EXERCISE — Lay out the records, from the line containing "This screenshot has width=986, height=457." through the end of the records, as a JSON list of strings with one string per line and blank lines omitted.

DATA LISTING —
# # # #

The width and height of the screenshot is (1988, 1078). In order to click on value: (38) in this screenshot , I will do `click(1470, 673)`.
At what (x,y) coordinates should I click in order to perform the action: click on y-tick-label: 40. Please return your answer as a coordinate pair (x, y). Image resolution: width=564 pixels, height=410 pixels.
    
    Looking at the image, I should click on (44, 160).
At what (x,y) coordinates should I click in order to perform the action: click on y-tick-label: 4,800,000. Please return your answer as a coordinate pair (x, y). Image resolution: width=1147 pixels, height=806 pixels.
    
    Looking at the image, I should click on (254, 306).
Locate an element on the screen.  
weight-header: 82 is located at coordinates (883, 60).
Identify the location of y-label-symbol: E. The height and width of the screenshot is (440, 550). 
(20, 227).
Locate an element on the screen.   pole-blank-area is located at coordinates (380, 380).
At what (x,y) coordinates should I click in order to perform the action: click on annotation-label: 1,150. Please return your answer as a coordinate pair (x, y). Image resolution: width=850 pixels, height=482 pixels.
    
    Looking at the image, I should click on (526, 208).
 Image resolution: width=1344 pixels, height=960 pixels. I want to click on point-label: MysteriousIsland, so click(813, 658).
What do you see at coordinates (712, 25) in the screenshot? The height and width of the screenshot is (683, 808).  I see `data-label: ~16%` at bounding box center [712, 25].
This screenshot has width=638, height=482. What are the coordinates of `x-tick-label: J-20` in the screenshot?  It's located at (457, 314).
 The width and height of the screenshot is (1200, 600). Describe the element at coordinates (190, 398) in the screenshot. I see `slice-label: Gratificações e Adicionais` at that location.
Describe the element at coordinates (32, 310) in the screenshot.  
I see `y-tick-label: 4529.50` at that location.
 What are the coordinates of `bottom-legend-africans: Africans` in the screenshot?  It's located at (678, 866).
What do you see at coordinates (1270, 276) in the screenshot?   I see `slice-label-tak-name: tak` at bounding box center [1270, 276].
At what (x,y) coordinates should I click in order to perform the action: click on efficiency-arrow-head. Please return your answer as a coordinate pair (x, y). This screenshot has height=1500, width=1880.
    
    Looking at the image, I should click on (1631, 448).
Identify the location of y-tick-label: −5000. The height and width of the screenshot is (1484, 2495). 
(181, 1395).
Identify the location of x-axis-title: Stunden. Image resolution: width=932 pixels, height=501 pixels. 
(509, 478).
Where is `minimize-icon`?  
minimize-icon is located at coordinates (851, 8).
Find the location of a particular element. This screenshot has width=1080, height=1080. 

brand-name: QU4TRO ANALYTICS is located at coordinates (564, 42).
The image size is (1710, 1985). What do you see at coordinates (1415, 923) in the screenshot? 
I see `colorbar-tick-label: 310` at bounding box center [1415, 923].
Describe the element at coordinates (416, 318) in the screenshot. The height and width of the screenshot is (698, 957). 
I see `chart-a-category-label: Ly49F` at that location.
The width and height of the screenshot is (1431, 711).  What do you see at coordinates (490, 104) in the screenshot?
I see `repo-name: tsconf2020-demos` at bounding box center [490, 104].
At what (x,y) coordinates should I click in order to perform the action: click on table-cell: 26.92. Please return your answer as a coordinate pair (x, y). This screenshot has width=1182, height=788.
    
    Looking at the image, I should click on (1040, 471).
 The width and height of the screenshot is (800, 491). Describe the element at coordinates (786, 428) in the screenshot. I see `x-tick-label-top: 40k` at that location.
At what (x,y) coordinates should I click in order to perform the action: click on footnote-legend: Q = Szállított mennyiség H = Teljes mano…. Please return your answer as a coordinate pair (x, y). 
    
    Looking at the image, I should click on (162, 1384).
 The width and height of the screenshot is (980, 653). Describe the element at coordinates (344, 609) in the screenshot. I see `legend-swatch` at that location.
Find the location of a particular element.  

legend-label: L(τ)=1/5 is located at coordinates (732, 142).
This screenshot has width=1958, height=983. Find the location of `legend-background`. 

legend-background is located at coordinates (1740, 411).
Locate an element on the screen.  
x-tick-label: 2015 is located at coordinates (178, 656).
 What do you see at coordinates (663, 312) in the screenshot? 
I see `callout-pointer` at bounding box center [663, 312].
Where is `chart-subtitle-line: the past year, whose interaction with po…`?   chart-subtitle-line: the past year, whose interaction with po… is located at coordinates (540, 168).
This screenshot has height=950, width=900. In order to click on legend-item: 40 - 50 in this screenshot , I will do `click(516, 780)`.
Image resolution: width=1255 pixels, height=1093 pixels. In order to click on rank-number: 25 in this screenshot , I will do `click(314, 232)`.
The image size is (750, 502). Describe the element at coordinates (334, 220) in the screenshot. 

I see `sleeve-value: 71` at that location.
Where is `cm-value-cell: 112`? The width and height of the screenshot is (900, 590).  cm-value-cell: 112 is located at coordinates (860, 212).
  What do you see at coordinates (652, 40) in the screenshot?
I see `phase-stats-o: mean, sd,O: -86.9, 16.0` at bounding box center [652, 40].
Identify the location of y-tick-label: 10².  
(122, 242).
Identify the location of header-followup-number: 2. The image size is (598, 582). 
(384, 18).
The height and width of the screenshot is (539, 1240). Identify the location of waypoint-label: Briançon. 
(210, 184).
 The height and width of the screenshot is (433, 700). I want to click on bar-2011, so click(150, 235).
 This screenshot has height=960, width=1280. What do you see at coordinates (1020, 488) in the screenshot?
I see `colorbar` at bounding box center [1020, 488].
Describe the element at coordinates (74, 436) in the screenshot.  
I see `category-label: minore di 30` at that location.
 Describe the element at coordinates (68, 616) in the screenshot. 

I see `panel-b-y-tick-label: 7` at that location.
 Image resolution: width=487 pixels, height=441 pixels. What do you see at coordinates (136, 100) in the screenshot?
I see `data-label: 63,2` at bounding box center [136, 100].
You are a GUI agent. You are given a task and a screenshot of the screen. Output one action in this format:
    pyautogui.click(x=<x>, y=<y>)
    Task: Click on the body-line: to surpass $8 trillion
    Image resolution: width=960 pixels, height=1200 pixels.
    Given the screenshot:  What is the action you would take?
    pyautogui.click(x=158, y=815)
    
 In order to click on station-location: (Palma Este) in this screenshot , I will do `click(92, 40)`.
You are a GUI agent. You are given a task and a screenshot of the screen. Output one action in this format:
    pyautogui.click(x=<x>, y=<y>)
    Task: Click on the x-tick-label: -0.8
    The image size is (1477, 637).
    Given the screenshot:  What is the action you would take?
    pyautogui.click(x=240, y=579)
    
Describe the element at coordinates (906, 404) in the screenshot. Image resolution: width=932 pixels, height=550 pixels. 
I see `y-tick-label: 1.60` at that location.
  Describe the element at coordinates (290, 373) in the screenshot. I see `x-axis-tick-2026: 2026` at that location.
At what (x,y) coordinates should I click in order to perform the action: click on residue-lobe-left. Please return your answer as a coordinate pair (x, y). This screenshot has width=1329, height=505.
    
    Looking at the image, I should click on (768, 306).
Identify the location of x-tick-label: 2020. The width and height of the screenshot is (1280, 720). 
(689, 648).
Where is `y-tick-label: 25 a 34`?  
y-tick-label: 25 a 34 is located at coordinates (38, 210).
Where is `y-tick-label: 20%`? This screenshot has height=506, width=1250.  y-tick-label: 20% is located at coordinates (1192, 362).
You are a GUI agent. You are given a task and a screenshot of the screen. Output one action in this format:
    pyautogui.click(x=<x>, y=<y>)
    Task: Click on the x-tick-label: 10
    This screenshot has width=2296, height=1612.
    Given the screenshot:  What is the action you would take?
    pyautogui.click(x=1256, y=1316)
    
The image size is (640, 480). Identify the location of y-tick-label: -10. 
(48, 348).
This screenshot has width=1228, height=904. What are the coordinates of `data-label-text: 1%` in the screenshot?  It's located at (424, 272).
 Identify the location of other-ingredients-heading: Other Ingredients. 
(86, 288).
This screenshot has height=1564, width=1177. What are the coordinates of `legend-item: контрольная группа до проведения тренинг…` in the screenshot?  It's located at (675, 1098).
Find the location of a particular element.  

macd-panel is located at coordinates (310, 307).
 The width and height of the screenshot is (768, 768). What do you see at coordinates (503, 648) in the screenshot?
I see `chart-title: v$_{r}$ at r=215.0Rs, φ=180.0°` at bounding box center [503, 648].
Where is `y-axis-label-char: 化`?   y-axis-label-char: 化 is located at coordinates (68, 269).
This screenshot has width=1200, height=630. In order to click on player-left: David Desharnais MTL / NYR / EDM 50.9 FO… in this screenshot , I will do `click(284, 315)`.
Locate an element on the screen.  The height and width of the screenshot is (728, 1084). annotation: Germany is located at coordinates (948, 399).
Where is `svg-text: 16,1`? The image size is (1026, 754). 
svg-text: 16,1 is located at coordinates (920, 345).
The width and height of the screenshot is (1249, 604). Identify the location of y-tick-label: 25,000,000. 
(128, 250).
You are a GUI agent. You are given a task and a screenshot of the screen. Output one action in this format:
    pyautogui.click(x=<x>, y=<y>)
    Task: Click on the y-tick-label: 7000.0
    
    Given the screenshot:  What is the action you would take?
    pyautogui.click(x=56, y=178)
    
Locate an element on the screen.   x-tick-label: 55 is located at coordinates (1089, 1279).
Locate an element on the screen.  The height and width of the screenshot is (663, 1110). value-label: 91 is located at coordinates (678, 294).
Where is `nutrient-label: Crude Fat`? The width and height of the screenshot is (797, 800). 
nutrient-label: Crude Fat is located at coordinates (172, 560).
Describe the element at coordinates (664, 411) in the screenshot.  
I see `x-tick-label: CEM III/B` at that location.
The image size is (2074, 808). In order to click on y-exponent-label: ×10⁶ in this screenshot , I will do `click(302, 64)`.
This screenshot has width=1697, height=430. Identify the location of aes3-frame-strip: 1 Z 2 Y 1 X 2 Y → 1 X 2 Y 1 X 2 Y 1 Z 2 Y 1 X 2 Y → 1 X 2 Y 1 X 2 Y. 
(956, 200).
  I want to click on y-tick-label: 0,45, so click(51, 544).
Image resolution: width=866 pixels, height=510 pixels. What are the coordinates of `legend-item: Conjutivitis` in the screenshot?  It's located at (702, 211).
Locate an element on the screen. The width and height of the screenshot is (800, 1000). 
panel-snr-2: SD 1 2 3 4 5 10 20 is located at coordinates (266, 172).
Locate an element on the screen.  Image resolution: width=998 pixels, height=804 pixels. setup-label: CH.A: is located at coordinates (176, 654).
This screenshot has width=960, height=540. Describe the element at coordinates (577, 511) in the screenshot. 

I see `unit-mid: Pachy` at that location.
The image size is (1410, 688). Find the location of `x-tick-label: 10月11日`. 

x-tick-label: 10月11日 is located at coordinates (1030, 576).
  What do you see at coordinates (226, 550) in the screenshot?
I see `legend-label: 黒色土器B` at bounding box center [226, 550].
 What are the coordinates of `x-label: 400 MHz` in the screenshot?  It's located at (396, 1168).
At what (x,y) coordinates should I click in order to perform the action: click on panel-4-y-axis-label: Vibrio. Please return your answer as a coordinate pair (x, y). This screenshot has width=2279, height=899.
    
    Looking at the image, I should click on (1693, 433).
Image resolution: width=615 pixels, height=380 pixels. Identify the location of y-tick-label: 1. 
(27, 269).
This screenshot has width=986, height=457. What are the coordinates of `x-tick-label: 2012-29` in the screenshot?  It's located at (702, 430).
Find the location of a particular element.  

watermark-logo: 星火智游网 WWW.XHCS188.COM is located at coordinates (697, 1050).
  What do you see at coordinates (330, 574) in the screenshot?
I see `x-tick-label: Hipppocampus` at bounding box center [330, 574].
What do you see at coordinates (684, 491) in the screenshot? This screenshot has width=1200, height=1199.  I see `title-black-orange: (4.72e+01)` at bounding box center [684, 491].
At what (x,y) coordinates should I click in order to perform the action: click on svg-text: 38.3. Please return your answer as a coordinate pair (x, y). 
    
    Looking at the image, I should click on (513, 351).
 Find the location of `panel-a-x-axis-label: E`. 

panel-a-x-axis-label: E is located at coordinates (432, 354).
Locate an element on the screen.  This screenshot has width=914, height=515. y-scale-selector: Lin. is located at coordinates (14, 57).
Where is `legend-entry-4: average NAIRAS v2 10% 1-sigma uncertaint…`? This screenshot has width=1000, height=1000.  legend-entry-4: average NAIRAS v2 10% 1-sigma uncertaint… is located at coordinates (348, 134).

# # # #

WRITTEN ANSWER —
[
  "This screenshot has width=986, height=457. What are the coordinates of `x-tick-label: 2012-29` in the screenshot?  It's located at (702, 430).",
  "Find the location of a particular element.  ",
  "watermark-logo: 星火智游网 WWW.XHCS188.COM is located at coordinates (697, 1050).",
  "  What do you see at coordinates (330, 574) in the screenshot?",
  "I see `x-tick-label: Hipppocampus` at bounding box center [330, 574].",
  "What do you see at coordinates (684, 491) in the screenshot? This screenshot has width=1200, height=1199.  I see `title-black-orange: (4.72e+01)` at bounding box center [684, 491].",
  "At what (x,y) coordinates should I click in order to perform the action: click on svg-text: 38.3. Please return your answer as a coordinate pair (x, y). ",
  "    Looking at the image, I should click on (513, 351).",
  " Find the location of `panel-a-x-axis-label: E`. ",
  "panel-a-x-axis-label: E is located at coordinates (432, 354).",
  "Locate an element on the screen.  This screenshot has width=914, height=515. y-scale-selector: Lin. is located at coordinates (14, 57).",
  "Where is `legend-entry-4: average NAIRAS v2 10% 1-sigma uncertaint…`? This screenshot has width=1000, height=1000.  legend-entry-4: average NAIRAS v2 10% 1-sigma uncertaint… is located at coordinates (348, 134)."
]